SFEBES2022 Poster Presentations Bone and Calcium (40 abstracts)
Calderdale and Huddersfield NHS Foundation Trust, Halifax, United Kingdom
We report a 32-year-old primigravida with type 2 diabetes and large uterine fibroid who was found to have incidental, asymptomatic, non-PTH driven hypercalcaemia of 2.67 mmol/l (NR 2.2-2.60 mmol/l) at 7 weeks gestation. Investigations revealed no evidence of malignancy. Interestingly, following initial blood test, her calcium normalised but with persistent complete suppression of PTH until 19 weeks gestation, when her calcium rose to 3.25 mmol/l. Her 1,25-dihydroxy Vitamin D was elevated at 278 pmol/l (NR 43-144 pmol/l) along with raised inflammatory markers. However, further biochemical tests and CT chest ruled out sarcoidosis, tuberculosis and lung malignancy.

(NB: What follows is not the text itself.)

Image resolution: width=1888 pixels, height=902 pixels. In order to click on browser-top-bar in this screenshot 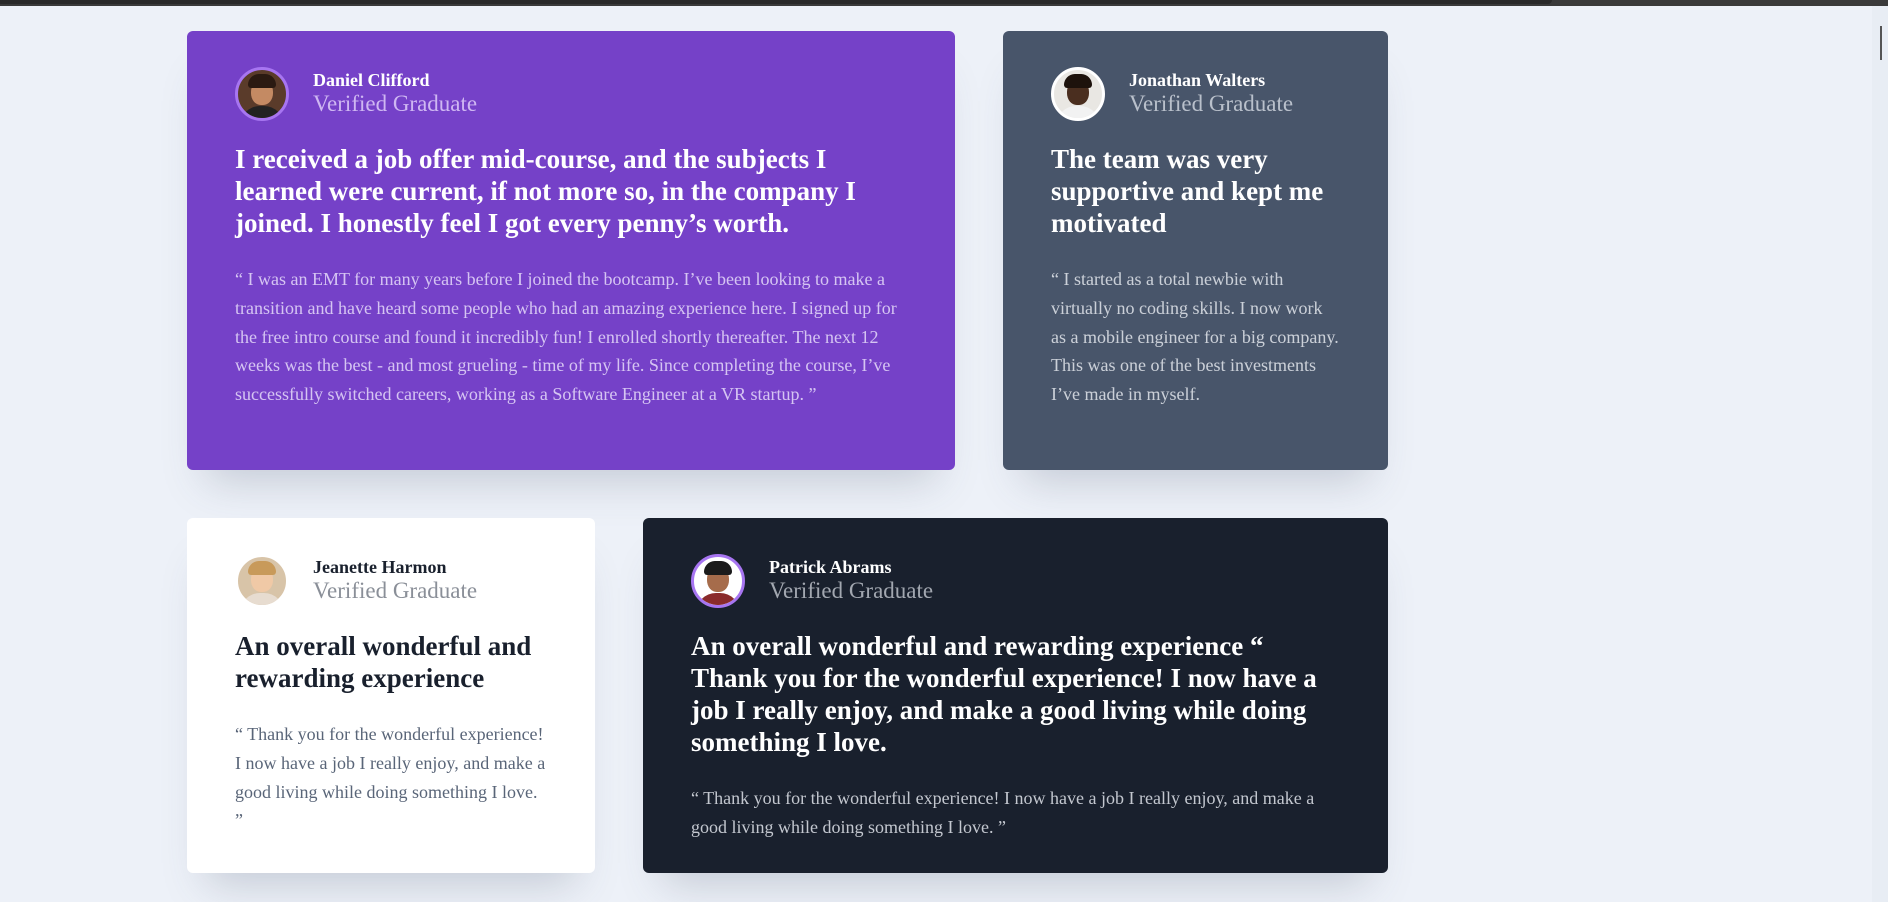, I will do `click(944, 3)`.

We considered the possibility of PTH-related peptide (PTHrP)-driven hypercalcaemia secondary to her large uterine fibroid. PTHrP levels were not available for testing nationally. Her hypercalcaemia could only be managed by intravenous fluid hydration. She had multiple admissions for this. Management proved to be a challenge due to development of pregnancy induced hypertension. Calcitonin was considered but dismissed at that stage in pregnancy due to limited duration of action and uncertain risk to foetus. Between 27-33 weeks gestation, she managed to keep her calcium levels around 2.7-2.8 mmol/l with 4ls/day oral hydration. Foetal growth was at 10th centile but stable and diabetes was well controlled. At 35+6 weeks, her calcium was at its highest level at 3.88mol/l. We were unable to give adequate IV hydration due to development of pre-eclampsia. She was treated with calcitonin, lowering calcium to 3.09 mmol/l. Decision was made for induction but due to foetal distress; she had an emergency caesarean section. She delivered a healthy baby boy. Her calcium normalised a week later. This case highlights the rare cause of hypercalcaemia likely mediated by PTHrP due to enlarging uterine fibroid in pregnancy. We would like to share our experience in the challenges of investigating and managing hypercalcaemia in pregnancy given the limited investigation/treatment modalities available.